[Collected data entries]
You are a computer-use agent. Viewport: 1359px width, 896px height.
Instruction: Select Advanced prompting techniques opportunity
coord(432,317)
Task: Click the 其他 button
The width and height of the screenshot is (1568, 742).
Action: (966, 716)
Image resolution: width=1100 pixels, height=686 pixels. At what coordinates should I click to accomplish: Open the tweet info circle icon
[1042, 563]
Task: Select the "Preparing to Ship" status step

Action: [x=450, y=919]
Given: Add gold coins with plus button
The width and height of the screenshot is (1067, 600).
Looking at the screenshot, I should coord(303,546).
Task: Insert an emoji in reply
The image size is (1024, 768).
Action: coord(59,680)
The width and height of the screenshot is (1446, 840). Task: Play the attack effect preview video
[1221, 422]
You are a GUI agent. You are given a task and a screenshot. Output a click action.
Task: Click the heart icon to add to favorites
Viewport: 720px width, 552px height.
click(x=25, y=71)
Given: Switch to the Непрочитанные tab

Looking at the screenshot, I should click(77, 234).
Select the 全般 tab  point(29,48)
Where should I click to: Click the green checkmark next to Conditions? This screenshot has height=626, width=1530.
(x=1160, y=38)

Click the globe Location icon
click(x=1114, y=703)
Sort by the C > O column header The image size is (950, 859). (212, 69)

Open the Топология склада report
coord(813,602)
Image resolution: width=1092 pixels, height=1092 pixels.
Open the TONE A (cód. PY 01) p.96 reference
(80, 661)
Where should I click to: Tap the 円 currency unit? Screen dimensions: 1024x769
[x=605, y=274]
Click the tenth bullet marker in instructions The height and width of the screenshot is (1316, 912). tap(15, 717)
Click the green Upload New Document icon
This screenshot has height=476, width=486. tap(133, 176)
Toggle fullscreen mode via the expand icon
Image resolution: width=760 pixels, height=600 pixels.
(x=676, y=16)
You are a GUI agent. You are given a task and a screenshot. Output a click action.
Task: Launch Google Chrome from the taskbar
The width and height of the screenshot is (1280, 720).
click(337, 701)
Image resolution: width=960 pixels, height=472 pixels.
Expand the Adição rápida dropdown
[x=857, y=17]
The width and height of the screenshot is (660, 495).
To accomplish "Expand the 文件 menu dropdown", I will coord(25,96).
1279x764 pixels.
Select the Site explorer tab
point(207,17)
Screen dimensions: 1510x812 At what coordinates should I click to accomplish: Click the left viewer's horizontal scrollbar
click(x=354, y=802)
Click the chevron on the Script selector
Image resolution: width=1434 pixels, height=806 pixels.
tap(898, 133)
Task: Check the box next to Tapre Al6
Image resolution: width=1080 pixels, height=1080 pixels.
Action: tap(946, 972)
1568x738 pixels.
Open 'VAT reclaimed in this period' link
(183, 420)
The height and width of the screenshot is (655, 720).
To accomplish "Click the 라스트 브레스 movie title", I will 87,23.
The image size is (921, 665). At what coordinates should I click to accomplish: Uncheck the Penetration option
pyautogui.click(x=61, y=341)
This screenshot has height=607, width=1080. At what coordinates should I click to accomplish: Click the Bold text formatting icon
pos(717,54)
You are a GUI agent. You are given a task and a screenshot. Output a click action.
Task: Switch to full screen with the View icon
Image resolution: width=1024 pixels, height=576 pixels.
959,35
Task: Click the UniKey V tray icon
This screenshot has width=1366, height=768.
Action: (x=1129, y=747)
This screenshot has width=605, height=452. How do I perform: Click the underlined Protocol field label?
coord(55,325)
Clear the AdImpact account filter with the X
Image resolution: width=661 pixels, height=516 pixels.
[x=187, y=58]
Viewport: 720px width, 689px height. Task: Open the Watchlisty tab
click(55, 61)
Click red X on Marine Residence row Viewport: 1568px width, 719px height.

▶ **Task to carry out**
The answer should consist of all lines from the records above that hold the word "will".

▶ **The completed task**
To accomplish "Expand the 文件 menu dropdown", I will coord(25,96).
To accomplish "Click the 라스트 브레스 movie title", I will 87,23.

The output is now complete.